Using the parser in other open source projects

Post by **sreinst1** » Tue Sep 23, 2008 11:31 am

Hi,

First, thanks for the great CodeLite IDE. I read that CodeLite started as a library project to provide code completion for other projects, based on Ctags, SQLite and a small C++ parser for details that Ctags does not provide.
My favorite editor is jEdit, and I've created several plugins for jEdit based on the open source tagging tools Ctags and GNU Global (similar to CScope). Like CodeLite, my plugins store the information from Ctags in a database. (In my case, the plugins access the database using JDBC, and the user can use whichever JDBC database engine that he/she likes, the database parameters are configurable.)
Now I want to add context-sensitive features to jEdit, such as code-completion, "go to definition", "browse references", static call tree, etc. For this, I need a parser like the one that CodeLite has. Hence, I have some questions:
1. Is it okay for me to take the parser (and lexer) of CodeLite, and port them to ANTLR (a parser generator in Java)?
2. Can you give me a short explanation of how and when this parser is used? i.e. which source code sections are parsed by this parser, and when?

If it's okay for me to port the parser to ANTLR, and I will find this suitable for my purposes, there are a few features that we can later share. For example, ANTLR is a Java tool, but it can generate the parser for the grammar in multiple target language, so it can also generate a parser in C++. I want to use ANTLR because it's expected to be very efficient, and also it now has an "IDE" built around it, AntlrWorks, which provides a very user friendly way for editing the grammar and debugging it.
Also, I intend to combine several such tools together in order to provide features such as static call tree. A static call tree is based on two separate types of information provided by these tools: 1. Symbol references - direct references to a symbol are provided by Cscope or GNU Global. 2. Function definitions - provided by Ctags. To generate a call tree, I find the references to the function for which the tree is generated, then I find the functions containing these references, and so on. The CodeLite parser will be useful here for determining the context of the function for which the call tree is requested.

A while ago I thought to write a library for such features, perhaps in C++, that will be used as a standalone process by other tools (like Ctags is used now).
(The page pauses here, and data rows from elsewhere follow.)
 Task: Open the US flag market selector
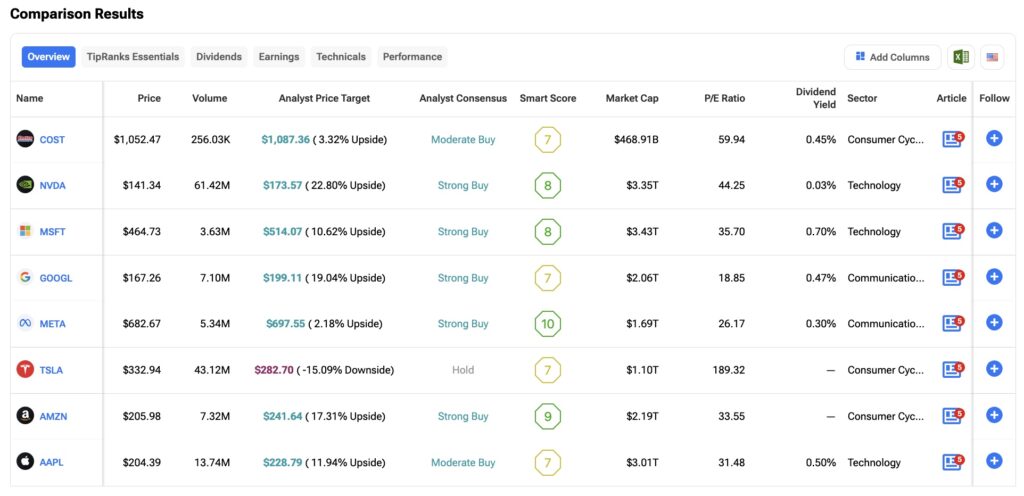pyautogui.click(x=992, y=57)
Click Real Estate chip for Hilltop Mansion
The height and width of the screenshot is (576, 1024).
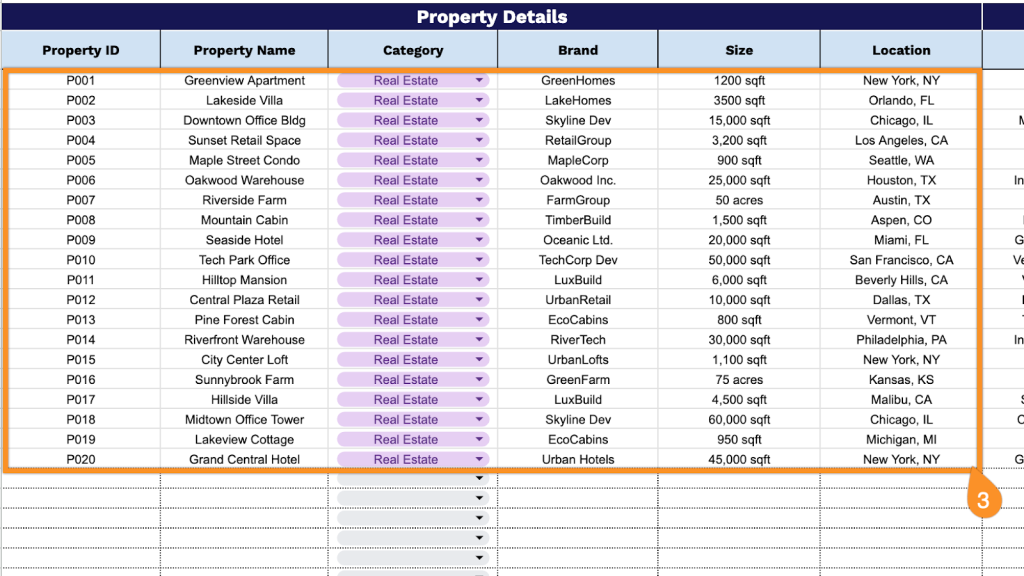point(406,280)
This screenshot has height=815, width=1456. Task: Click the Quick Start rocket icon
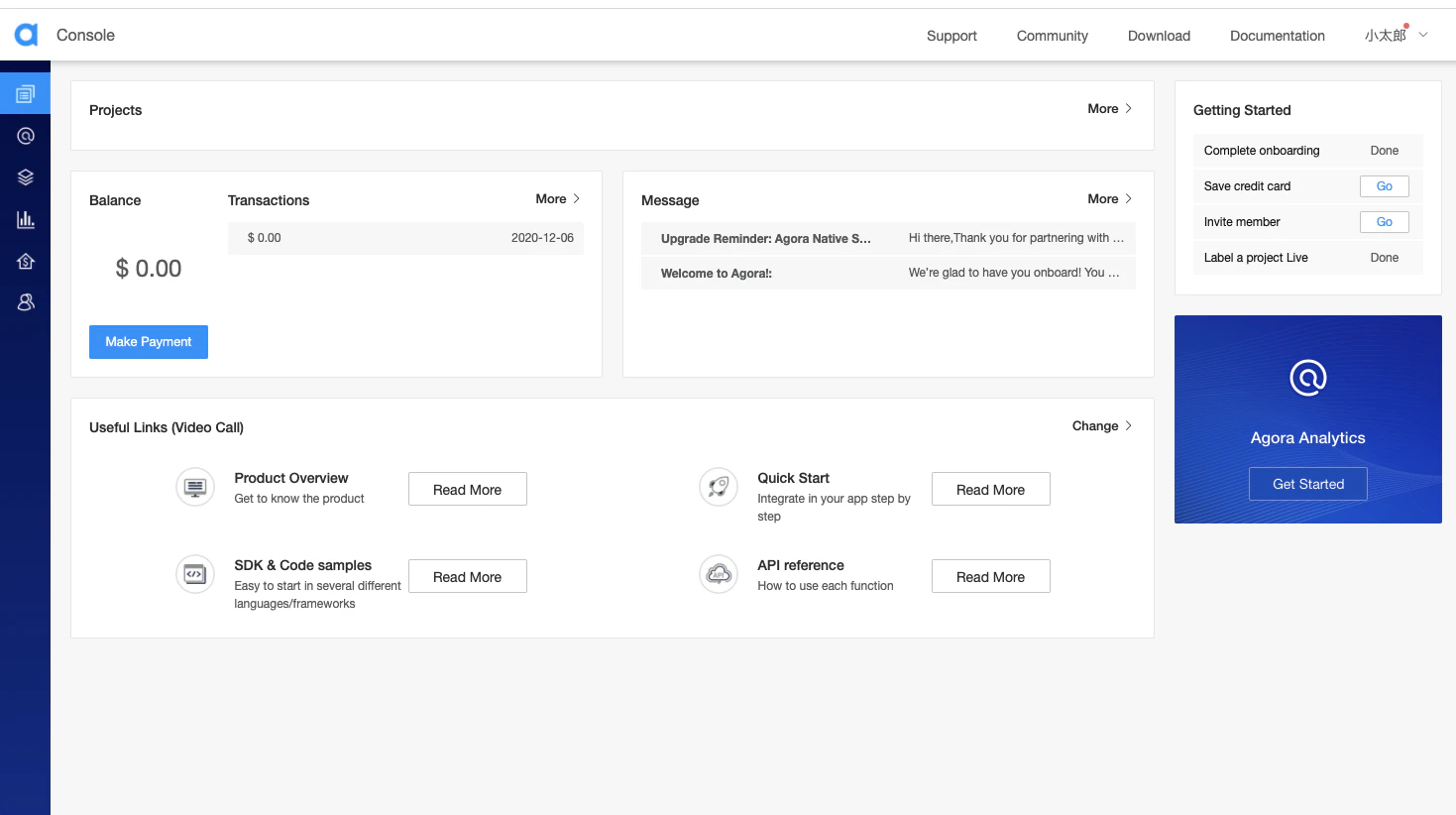tap(719, 487)
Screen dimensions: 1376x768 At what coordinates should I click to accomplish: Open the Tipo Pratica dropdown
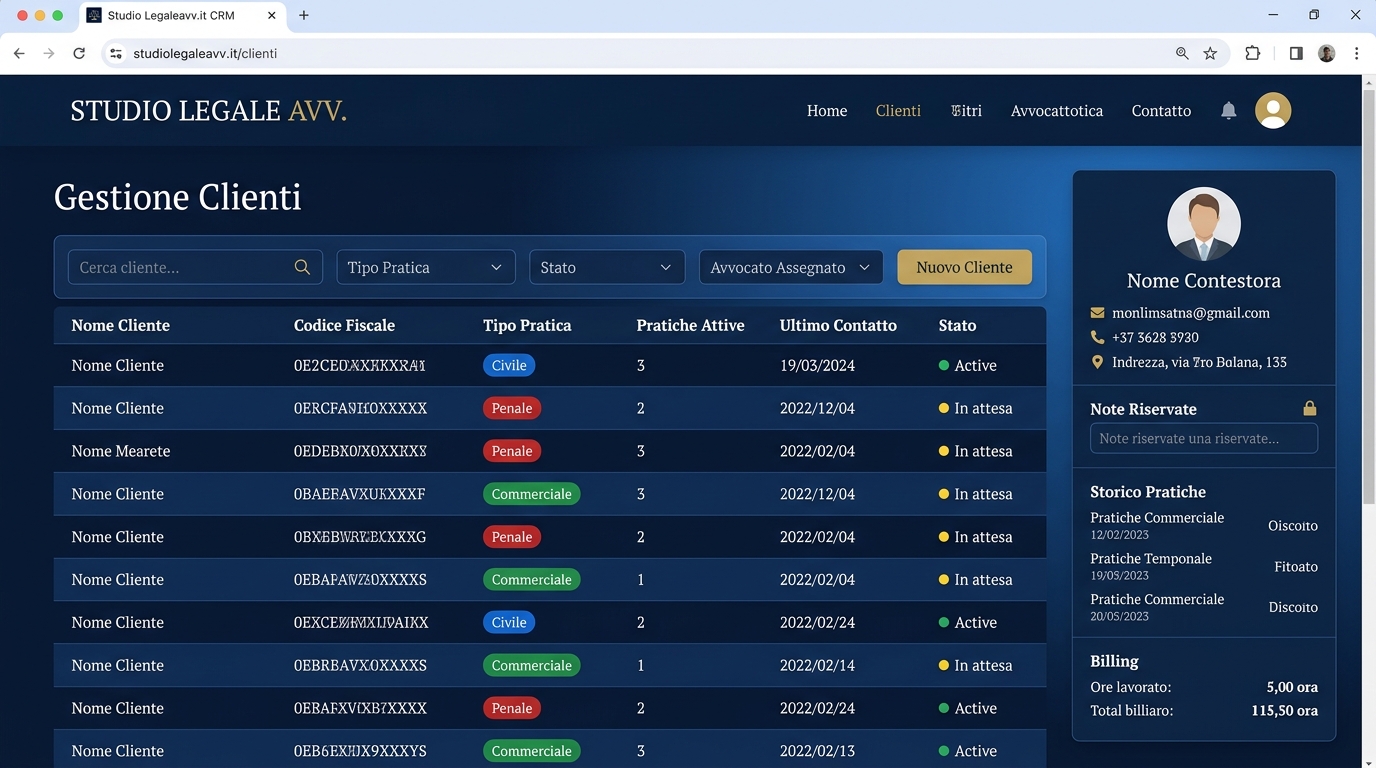click(x=425, y=267)
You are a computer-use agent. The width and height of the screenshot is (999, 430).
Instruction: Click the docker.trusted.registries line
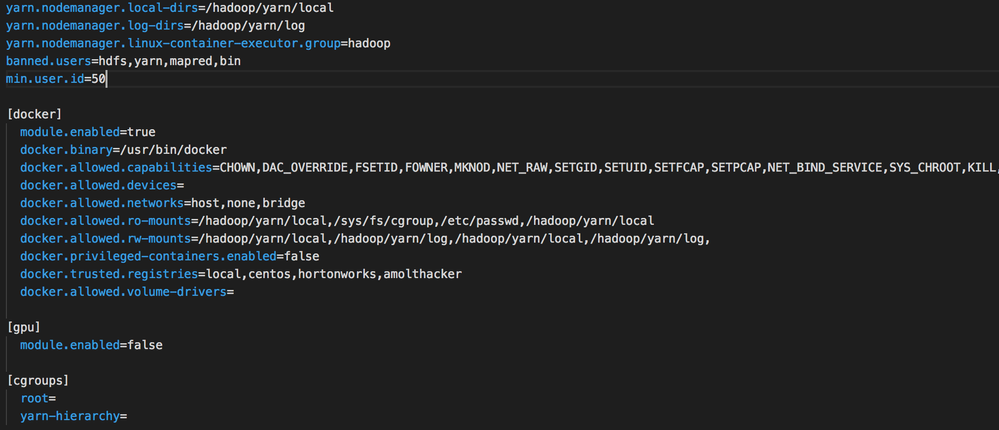(240, 274)
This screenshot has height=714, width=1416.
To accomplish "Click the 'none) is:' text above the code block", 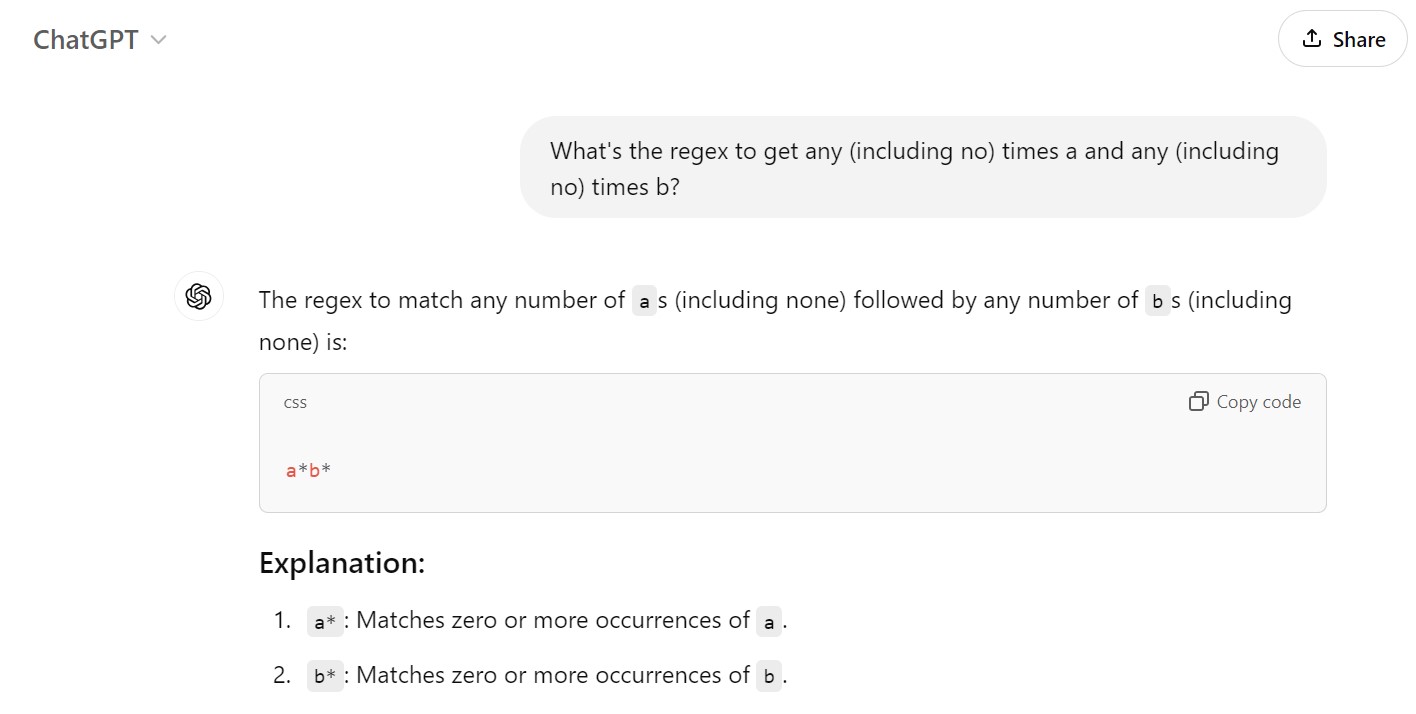I will coord(302,342).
This will remove the dependency on the language of the user-tool. But eventually, I created my jEdit plugins in Java and avoided this extra indirection. If found suitable, maybe I can go back to my original thought.

Thanks,
Shlomy

Post by **eranif** » Tue Sep 23, 2008 12:31 pm

Hi Shlomi (שלום?)

sreinst1 wrote:First, thanks for the great CodeLite IDE

NP

sreinst1 wrote:I read that CodeLite started as a library project to provide code completion for other projects, based on Ctags, SQLite and a small C++ parser for details that Ctags does not provide.

Indeed, you got it right

sreinst1 wrote:1. Is it okay for me to take the parser (and lexer) of CodeLite, and port them to ANTLR (a parser generator in Java)?

As long as you comply to the GPL license.

sreinst1 wrote:2. Can you give me a short explanation of how and when this parser is used? i.e. which source code sections are parsed by this parser, and when?

Ok, in short:
CodeLite uses ctags to create a lookup table. The information is then stored in sqlite database for future references.
Now lets, say that you have such expression:

Code: Select all

wxString str;
str.BeforeFirst(wxT(',')).Trim().Trim(false).

Now, ctags has no knowledge of grammar syntax, this is where the yacc parser kicks in - it is called by CodeLite to determine that should be displayed after the last '.'

In general there are 4 parser which I have created, each to solve small task.
The first parser 'scope parser': which determines the current scope:

Code: Select all

namespace foo {
void Class::bar() {
     | //<--- caret is here,

Running the scope parser, will return 'foo::Class'

The second parser is the variable parser:
it parses text and searches for local variables in that scope. The output of this parser is std::list<Variable>
each variable class holds information such as: isTemplate, name, type, typeScope, pattern (the text where it was found) and more

this helps codelite to provide code completion for local variables, in the above code (wxString str; ...)
it will provide Variable for str, and set the type of str to be wxString, and the type scope is <global>.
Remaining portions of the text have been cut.